De acordo com este artigo, se o valor patrimonial tributário (VPT) definitivo determinado à data da venda for superior ao valor de realização (do contrato de venda), deve ser esse VPT a ser considerado na determinação do resultado fiscal.
Se o VPT for efetivamente superior ao valor de realização pela venda do imóvel, essa diferença positiva deve ser acrescida no campo 745 do quadro 07 da declaração modelo 22.
O valor patrimonial tributário definitivo a considerar para efeitos de aplicação do artigo 64.º do CIRC é aquele determinado à data da alienação do imóvel.
Considerando que o imóvel foi adquirido após 1 de janeiro de 2004, deve ser considerado o VPT definitivo determinado à data da aquisição, quando este seja superior ao custo de aquisição do imóvel, determinado nos termos da NCRF 7.
Se o custo de aquisição for superior ao VPT determinado à data de aquisição do imóvel, não há que efetuar qualquer correção no quadro 07 da declaração modelo 22 referente a esse custo de aquisição.
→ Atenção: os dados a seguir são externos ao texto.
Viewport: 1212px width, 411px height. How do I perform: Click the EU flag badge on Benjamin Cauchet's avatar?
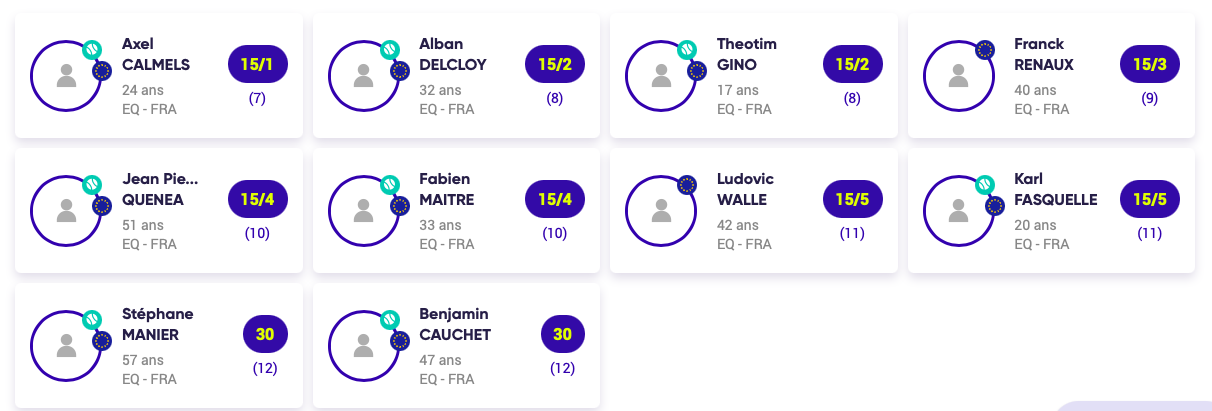pos(400,340)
Face a este enquadramento, a determinação do resultado tributável para venda do imóvel pode ser: resultado tributável (RT) (artigo 64.º do CIRC):
Valor de realização ou VPT se superior: se o VPT for superior - acrescer a respetiva diferença positiva entre o valor de realização e o VPT da data de venda no campo 745 (se inferior não há nada a corrigir).
Valor de aquisição ou VPT se superior (apenas para imóveis adquiridos após 1 de janeiro de 2004): se o VPT for superior ao custo de aquisição - deduzir a respetiva diferença positiva entre o VPT da data da compra e o custo de aquisição no campo 772 (se inferior não há nada a corrigir).